Termasuk dalam hal itu, menurutku Ichinose-san pasti punya kemandirian mental yang tinggi. Sampai-sampai dia curhat padaku, seseorang yang bahkan tidak begitu dia kenal.
Kalau aku tidak melakukan itu, sesuatu pasti akan meluap. Aku rasa dia mengungkapkan situasinya padaku untuk melindungi dirinya sendiri. Kalau dia memberi tahu orang tuanya, mungkin itu akan menimbulkan masalah buat abangnya, dan aku rasa Kakek juga tidak akan bersimpati padanya. Istri Kakek mungkin akan bicara negatif soal hal itu, seakan-akan dia itu seorang yang angkuh. Andai saja, Ichinose-san punya seorang teman cewek yang dekat dengannya... ...Aku mungkin tidak akan tahu soal situasi ini.

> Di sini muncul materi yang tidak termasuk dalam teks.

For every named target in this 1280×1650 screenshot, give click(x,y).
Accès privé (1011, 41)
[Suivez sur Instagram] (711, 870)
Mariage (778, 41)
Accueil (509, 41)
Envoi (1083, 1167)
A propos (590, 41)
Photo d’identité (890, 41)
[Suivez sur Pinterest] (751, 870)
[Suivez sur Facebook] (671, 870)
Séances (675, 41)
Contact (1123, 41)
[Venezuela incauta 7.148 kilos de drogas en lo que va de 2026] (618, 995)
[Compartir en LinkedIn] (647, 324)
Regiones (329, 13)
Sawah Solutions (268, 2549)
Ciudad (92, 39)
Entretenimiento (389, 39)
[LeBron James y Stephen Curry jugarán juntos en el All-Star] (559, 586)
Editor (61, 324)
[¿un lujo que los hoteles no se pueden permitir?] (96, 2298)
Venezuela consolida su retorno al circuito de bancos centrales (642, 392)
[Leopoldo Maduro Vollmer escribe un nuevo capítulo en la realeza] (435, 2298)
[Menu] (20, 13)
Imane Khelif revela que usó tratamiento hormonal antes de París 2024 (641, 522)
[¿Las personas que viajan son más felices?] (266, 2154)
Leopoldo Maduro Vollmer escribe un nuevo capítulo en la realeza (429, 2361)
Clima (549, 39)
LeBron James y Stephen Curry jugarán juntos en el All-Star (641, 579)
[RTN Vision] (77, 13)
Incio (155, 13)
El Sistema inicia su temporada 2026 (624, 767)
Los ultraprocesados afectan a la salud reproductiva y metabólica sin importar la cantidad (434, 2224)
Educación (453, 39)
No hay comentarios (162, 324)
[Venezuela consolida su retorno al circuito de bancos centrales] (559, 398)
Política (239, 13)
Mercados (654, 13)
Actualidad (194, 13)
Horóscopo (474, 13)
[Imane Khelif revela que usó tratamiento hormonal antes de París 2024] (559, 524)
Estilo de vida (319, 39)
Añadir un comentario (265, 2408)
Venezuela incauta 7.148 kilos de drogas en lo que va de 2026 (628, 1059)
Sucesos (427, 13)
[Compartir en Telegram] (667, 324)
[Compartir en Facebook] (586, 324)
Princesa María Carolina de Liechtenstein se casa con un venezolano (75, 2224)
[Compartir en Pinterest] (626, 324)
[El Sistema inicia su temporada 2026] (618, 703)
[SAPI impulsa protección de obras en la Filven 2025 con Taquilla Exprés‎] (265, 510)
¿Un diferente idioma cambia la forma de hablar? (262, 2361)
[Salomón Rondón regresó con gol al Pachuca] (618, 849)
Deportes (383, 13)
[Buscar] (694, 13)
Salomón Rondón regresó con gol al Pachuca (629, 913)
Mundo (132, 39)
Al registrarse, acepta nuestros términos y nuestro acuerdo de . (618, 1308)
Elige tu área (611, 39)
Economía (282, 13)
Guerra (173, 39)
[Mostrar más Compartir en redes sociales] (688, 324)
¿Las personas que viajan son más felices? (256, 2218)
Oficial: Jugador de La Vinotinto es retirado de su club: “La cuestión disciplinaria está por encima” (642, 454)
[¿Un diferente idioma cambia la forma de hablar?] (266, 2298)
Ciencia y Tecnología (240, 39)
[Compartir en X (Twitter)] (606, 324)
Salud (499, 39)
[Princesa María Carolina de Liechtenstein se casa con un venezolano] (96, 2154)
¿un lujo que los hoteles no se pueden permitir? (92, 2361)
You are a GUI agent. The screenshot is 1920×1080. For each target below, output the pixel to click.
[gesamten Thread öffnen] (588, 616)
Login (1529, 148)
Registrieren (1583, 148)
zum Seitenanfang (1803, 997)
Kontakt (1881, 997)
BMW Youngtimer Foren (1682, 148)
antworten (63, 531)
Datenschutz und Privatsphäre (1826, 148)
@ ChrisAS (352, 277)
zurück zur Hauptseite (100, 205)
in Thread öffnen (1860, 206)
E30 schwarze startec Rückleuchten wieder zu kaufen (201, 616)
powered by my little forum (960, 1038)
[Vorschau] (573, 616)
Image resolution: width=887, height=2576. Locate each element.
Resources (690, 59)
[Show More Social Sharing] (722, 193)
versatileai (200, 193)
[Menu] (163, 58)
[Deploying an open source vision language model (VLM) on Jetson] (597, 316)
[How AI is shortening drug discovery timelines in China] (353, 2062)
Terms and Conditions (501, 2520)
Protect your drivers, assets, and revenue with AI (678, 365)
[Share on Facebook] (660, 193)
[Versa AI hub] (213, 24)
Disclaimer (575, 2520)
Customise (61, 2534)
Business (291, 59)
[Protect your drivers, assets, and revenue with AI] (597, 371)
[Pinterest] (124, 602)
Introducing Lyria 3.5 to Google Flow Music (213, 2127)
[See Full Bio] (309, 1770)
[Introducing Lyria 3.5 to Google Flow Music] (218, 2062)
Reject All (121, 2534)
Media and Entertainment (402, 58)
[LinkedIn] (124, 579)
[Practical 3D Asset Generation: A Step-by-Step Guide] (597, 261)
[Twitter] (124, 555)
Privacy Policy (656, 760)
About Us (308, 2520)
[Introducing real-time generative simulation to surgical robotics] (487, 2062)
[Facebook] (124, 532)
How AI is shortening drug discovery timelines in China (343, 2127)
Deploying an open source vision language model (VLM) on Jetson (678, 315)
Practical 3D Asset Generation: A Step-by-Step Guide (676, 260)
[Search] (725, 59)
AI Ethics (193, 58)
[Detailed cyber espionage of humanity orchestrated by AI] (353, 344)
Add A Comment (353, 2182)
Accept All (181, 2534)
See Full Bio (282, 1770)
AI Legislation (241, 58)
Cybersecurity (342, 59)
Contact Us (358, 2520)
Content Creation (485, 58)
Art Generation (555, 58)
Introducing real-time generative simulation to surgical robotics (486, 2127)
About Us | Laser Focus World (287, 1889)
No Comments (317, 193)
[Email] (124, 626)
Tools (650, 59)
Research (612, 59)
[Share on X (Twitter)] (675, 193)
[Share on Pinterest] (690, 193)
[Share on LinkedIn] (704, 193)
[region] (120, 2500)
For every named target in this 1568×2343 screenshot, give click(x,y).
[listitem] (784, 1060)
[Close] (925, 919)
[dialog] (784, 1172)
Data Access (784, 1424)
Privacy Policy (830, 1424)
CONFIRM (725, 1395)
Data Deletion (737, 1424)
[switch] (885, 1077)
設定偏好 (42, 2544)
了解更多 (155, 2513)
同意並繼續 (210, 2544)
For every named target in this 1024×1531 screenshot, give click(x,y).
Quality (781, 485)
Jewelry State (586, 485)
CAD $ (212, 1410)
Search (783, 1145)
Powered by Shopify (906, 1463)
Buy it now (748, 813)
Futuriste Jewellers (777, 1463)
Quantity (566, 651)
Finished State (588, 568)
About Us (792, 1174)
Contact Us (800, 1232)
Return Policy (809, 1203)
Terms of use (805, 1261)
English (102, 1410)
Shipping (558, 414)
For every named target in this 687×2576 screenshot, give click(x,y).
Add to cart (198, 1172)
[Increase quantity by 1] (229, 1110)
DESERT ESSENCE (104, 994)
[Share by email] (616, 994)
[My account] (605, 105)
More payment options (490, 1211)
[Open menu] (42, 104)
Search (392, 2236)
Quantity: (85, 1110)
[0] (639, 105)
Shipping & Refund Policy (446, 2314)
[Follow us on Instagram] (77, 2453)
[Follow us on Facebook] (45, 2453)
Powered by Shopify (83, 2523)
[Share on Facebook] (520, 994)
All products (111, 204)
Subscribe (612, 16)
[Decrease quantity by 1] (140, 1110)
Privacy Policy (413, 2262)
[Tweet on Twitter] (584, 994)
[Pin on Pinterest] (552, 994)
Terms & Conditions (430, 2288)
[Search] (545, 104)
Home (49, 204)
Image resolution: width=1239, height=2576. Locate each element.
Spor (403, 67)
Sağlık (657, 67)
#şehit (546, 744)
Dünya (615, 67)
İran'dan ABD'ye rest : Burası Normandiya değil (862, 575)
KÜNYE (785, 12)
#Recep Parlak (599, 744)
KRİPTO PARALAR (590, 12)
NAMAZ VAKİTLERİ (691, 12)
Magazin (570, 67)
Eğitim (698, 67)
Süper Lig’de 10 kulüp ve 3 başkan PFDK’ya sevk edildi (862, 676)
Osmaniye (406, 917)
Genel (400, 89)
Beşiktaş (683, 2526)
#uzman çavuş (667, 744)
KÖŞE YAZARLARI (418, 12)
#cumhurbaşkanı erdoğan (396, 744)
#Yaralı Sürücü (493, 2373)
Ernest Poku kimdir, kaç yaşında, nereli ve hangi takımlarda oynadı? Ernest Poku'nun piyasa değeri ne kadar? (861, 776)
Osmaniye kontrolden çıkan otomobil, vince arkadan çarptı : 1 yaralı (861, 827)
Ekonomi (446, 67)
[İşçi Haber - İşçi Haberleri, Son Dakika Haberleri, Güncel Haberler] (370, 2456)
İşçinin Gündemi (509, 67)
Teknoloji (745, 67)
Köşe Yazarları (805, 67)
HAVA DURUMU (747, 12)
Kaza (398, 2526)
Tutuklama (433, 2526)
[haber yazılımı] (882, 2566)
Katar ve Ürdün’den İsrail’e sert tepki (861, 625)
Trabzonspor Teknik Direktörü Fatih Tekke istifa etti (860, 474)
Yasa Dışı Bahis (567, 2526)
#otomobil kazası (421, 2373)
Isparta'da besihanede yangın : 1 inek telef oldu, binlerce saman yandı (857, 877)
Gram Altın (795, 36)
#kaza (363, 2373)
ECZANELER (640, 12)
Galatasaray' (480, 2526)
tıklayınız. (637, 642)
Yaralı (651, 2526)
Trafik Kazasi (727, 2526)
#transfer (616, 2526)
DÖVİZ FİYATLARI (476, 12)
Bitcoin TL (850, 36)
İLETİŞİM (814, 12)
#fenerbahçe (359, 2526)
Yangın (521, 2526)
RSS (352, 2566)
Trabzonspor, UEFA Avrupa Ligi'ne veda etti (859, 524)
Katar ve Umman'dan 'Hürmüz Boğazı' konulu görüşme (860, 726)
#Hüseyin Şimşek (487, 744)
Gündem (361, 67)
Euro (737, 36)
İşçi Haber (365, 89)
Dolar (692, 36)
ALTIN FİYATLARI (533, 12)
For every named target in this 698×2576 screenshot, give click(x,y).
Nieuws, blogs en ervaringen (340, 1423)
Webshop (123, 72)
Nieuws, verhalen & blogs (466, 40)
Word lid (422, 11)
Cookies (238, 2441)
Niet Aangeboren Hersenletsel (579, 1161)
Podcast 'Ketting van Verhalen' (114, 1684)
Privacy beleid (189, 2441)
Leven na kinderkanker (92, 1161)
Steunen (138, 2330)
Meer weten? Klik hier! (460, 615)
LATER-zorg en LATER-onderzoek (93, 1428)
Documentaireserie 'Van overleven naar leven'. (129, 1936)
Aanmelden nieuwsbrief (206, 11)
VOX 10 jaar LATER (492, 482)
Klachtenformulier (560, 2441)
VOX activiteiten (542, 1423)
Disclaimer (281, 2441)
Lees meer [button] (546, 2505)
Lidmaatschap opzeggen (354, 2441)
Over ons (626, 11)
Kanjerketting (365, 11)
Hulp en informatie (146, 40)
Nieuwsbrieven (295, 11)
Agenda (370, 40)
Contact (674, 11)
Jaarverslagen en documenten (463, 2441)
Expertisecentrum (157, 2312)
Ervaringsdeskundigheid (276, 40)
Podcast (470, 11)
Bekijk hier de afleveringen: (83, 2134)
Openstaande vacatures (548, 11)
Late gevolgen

"Apa yang dia harapkan dariku, ya...?"
Aku bergumam di dalam hati saat perjalanan pulang, sambil memegang kaleng soda di tanganku. Ah tidak, apa aku ini semacam karakter utama dari suatu kisah? Tidak, mana mungkin... ...kalau memang benar begitu, aku pasti lebih tampan dan populer di kalangan cewek-cewek, dan aku pasti seseorang yang atletis dan hebat. Dan tentu saja, Kakak akan sangat baik padaku... ...atau mungkin, aku harusnya tidak punya kakak sama sekali, tetapi malah adik cewek yang sayang dengan abangnya... ...Eh? Apa aku memikirkan sesuatu yang salah?
(TL Note: Sepuh merendah)
Kalau dia meminta seseorang untuk mendengarkan curhatannya, dan orang itu bukan aku, apa orang itu akan melakukan sesuatu buatnya..., ...aku tidak yakin apa aku bisa melakukan lebih dari sekadar jadi seorang senpai di pekerjaan paruh waktunya. Aku cuma mengajarkan hal-hal yang umum dan jelas saja, iya, hal-hal yang biasa saja. Itu cukup melelahkan, dan yang terpenting, Tuan Sajou ini cuma setinggi rata-rata. Ia sebenarnya sangat pendek.
"E-Eh...?"
Kalau itu Sasaki, ia mungkin tidak dapat menghilangkan kadar soda di minuman kaleng ini.
♦
[Eum, apa kamu sudah menuntaskan pekerjaan paruh waktumu?]
Ah tidak, pesan itu datang lebih awal.
Dewiku, Nyonya Natsukawa..., ...aku tidak pernah secemas ini saat mendapatkan pesan darimu kayak yang aku rasakan hari ini. Aku berusaha memikirkan cara untuk menjelaskan hal ini setelah aku selesai makan siang, bermain gim, dan tidur siang di kamar mandi... ...tetapi ternyata dia sangat tidak sabar!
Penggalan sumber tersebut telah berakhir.